Il conclut en jugeant sévèrement l’opération de rénovation : « Cette politique est discutable dans ses effets. Certes, ces aménagements ont contribué à restaurer l’image du quartier pour en faire un quartier plus propre, mais les nombreux problèmes sociaux de la cité n’ont pas été réglés. La plupart des habitants s’accordent à dire que la violence s’est déplacée de la rue à l’intérieur des bâtiments ».

Gurbert tient le pouvoir politique responsable de cet échec : « Dans les opérations Anru de réaménagement des quartiers dits sensibles, on trouve tout un volet sur l’objectif de diversification des activités. On cherche à ramener des commerces et d’autres services dans ces quartiers. Dans la cité Malakoff, un Intermarché avait été installé au moment où le quartier a été rénové. Pour des raisons de rentabilité, il a fermé au bout de deux ans car les habitants de ce quartier ont un faible pouvoir d’achat et consomment peu. Est-ce à dire qu’ils doivent être privés de commerces de proximité ? Il y a là aussi une forme d’incohérence de l’action publique qui prétend vouloir amener de la diversité sociale et désenclaver ces quartiers mais qui, dans le même temps, n’agit pas quand le projet de résidentialisation est mis à mal par la disparition des commerces notamment. »

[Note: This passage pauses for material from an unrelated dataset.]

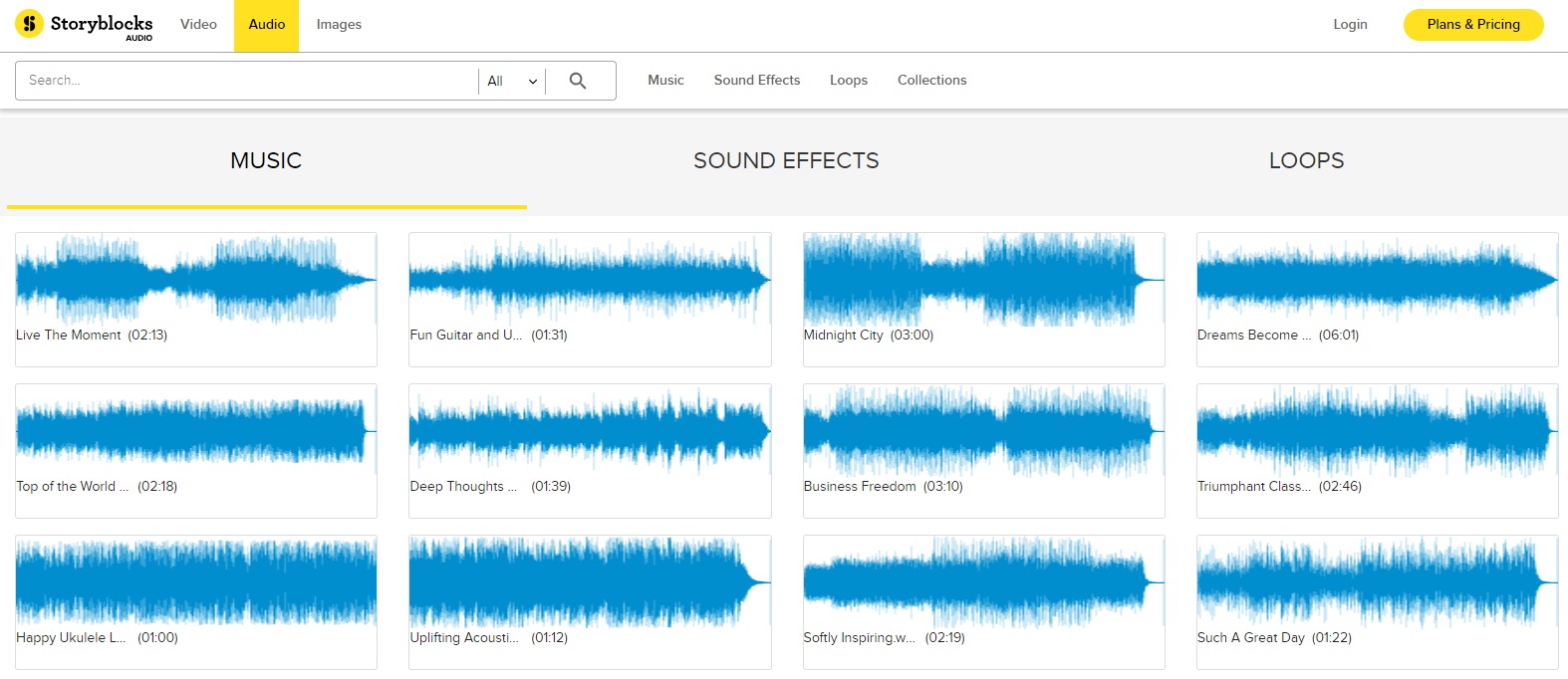Click the Midnight City waveform
This screenshot has width=1568, height=679.
983,279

Certes, on se sent plus en sécurité, l’image des quartiers est redorée, mais parallèlement les gens n’échangent plus. 

La transformation des grands ensembles est aussi synonyme de sectorisation : on attribue à chaque espace une fonction distincte. Les immeubles conservent leur vocation d’espaces à habiter. En revanche, l’espace public devient un espace à circuler, vidé de son mobilier qui faisait de lui un espace à occuper.

L’espace public n’est plus conçu comme un lieu de vie et de rassemblement mais comme un lieu de passage. On peut seulement l’emprunter pour faire ses courses, pour prendre le bus, pour récupérer les enfants à l’école, mais on ne peut surtout plus s’y attarder.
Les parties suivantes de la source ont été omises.